Exercise instructions.
In the entries that follow, how many lines contain "each"? Answer with the number only.

── Input material

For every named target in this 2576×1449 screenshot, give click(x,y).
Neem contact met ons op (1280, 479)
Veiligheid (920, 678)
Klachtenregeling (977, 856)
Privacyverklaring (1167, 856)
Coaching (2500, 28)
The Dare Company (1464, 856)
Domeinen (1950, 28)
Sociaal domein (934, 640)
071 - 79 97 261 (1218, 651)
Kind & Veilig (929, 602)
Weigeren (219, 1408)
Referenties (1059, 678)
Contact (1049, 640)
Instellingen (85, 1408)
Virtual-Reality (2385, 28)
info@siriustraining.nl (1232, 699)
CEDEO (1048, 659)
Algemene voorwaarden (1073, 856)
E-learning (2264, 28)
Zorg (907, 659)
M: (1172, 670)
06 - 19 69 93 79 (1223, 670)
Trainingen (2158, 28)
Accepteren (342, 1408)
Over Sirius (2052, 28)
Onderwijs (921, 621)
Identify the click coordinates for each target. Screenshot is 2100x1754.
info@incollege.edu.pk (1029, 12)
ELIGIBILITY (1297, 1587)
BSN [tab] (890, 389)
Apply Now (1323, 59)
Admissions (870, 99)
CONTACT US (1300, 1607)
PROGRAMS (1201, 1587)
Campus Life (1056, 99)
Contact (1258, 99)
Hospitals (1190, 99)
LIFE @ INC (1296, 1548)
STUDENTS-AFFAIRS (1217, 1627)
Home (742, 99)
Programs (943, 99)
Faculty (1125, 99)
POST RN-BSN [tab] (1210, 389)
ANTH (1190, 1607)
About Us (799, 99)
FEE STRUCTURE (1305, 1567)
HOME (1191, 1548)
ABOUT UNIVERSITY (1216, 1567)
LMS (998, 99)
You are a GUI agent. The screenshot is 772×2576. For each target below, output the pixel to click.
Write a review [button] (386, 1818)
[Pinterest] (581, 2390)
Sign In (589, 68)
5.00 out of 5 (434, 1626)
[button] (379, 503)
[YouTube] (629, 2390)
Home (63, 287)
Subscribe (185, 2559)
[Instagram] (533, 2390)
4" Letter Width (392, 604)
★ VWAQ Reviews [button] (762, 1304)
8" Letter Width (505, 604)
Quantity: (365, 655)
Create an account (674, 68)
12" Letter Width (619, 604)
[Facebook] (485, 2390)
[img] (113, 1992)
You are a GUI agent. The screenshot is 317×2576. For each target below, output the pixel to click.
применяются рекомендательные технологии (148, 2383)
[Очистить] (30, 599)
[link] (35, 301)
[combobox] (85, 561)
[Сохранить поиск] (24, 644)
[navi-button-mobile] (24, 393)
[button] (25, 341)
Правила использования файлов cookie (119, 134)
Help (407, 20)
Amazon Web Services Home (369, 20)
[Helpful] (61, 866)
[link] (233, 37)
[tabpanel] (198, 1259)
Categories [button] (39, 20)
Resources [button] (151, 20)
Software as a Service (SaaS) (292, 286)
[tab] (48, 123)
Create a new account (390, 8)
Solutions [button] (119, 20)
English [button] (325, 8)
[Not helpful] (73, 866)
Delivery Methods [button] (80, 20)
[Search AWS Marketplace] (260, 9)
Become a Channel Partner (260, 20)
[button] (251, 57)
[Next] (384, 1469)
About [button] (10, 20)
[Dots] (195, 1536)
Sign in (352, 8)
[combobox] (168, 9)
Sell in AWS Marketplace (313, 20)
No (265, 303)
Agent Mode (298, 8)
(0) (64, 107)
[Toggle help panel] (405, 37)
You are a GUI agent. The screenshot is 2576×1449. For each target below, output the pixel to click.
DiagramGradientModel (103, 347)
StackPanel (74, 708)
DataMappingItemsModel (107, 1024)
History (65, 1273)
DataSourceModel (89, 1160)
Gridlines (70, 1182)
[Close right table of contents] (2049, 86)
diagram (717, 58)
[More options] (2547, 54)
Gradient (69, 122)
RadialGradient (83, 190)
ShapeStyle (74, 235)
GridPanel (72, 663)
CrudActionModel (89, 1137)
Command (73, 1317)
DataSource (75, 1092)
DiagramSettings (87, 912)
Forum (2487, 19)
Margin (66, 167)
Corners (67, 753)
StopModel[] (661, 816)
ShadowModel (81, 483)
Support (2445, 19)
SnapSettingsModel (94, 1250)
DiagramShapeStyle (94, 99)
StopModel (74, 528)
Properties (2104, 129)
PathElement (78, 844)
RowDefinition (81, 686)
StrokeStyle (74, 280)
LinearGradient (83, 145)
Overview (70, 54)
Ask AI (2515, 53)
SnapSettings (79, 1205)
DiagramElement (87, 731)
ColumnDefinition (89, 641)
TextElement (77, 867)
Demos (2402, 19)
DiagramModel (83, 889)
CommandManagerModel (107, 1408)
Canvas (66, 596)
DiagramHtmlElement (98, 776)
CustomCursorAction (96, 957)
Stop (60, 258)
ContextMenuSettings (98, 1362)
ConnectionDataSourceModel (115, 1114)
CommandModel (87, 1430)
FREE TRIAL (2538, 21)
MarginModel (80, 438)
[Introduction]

────

Written response.
4